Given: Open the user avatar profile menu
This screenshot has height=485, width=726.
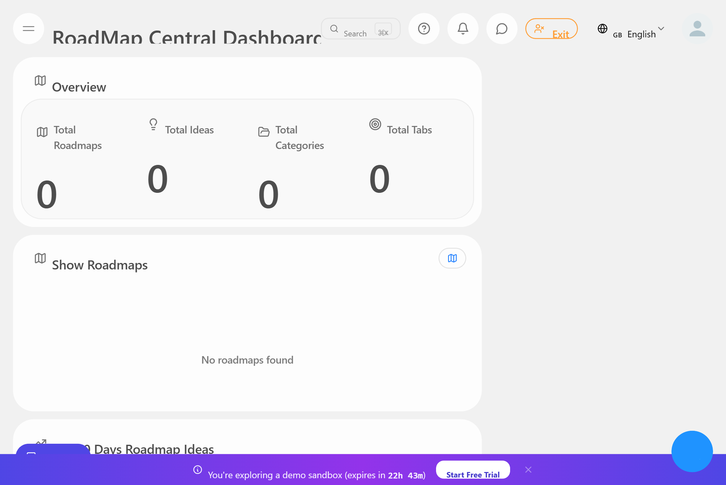Looking at the screenshot, I should click(x=697, y=29).
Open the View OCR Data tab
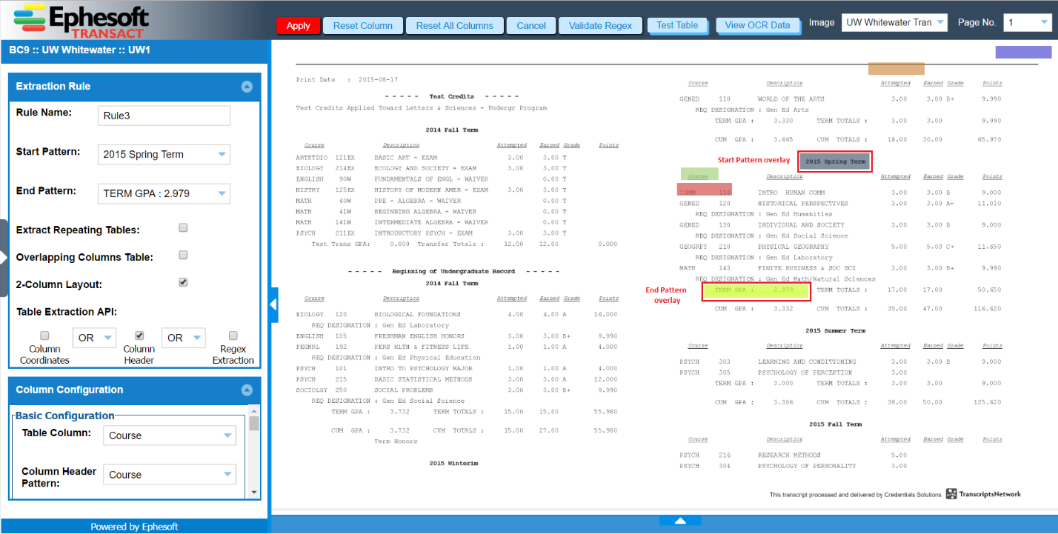 [x=757, y=25]
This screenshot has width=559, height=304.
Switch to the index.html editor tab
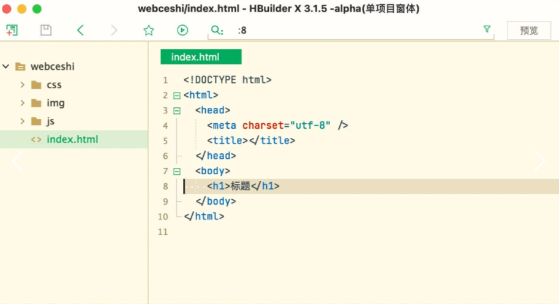tap(201, 57)
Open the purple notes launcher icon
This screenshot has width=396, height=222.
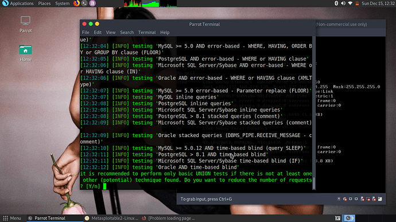[x=92, y=3]
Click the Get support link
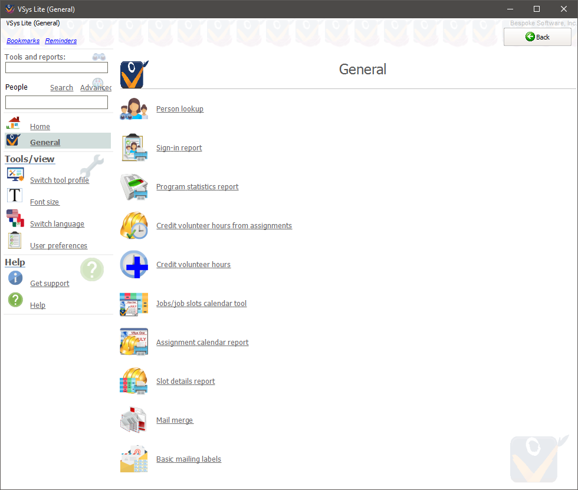Screen dimensions: 578x490 (x=50, y=284)
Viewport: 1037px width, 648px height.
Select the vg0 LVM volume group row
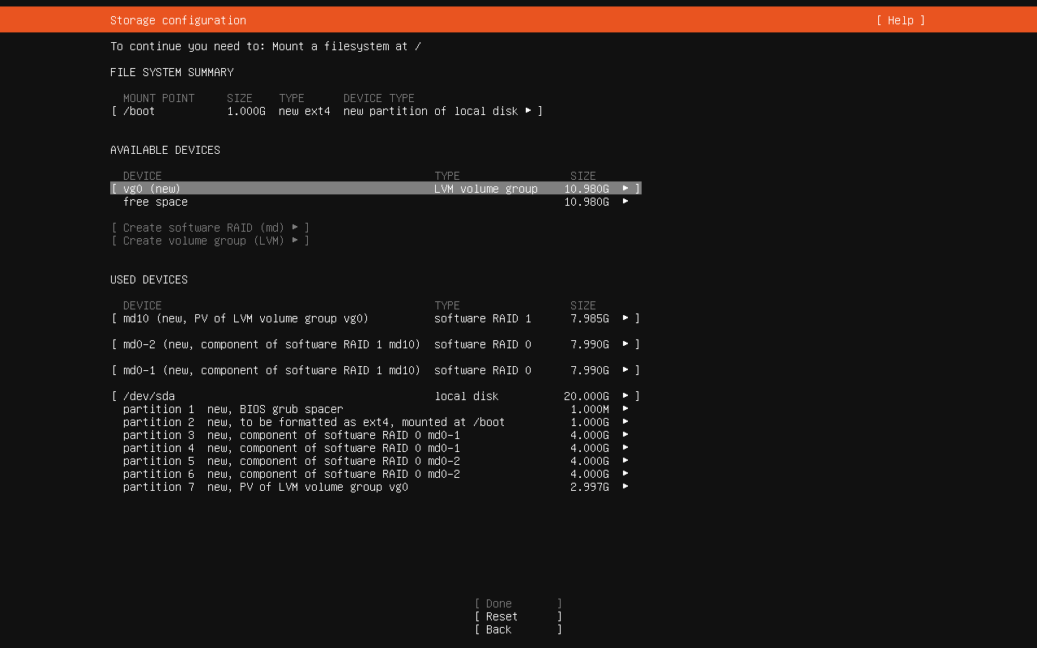tap(375, 189)
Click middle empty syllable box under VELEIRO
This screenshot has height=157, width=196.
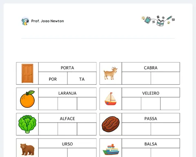click(x=151, y=103)
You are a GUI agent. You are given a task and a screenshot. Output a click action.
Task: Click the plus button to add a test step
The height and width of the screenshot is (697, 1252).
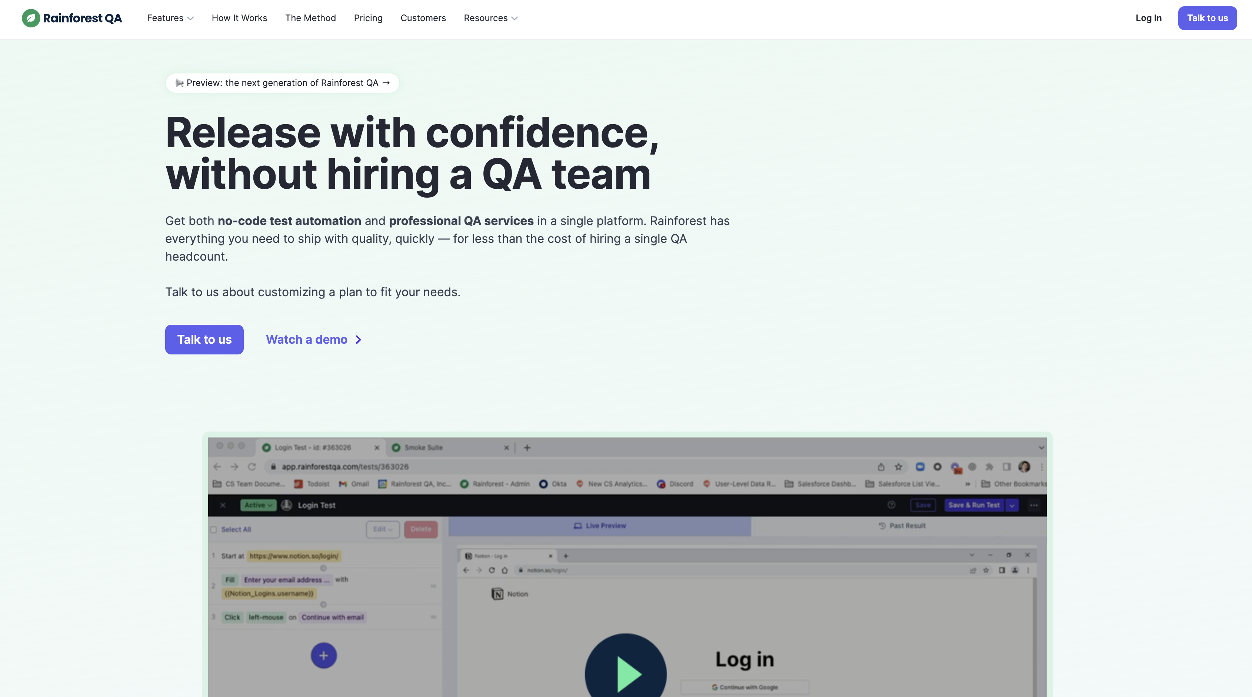[x=323, y=655]
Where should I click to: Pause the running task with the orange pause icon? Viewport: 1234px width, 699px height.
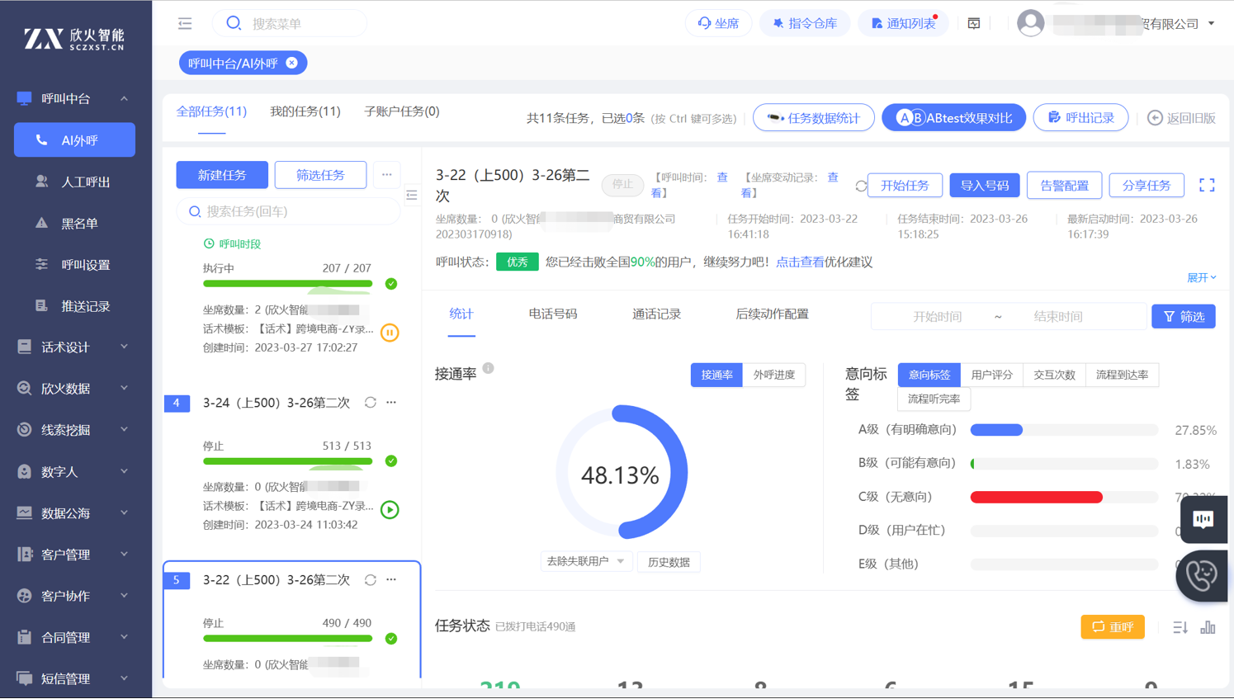[390, 333]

> TASK BRIEF
Reproduce all of the data above verbatim, line by line, and omit the pictures.

> TASK OUTPUT
Given: Open the user avatar profile menu
This screenshot has height=485, width=726.
Looking at the screenshot, I should click(x=697, y=29).
Open the View OCR Data tab
 [x=757, y=25]
This screenshot has width=559, height=304.
Switch to the index.html editor tab
tap(201, 57)
Open the purple notes launcher icon
This screenshot has width=396, height=222.
[x=92, y=3]
Click the Get support link
Screen dimensions: 578x490 (x=50, y=284)
Viewport: 1037px width, 648px height.
Select the vg0 LVM volume group row
tap(375, 189)
Click middle empty syllable box under VELEIRO
This screenshot has height=157, width=196.
click(x=151, y=103)
You are a GUI agent. You are given a task and a screenshot. Output a click action.
Task: Click the plus button to add a test step
The height and width of the screenshot is (697, 1252).
[x=323, y=655]
Where should I click to: Pause the running task with the orange pause icon? Viewport: 1234px width, 699px height.
[390, 333]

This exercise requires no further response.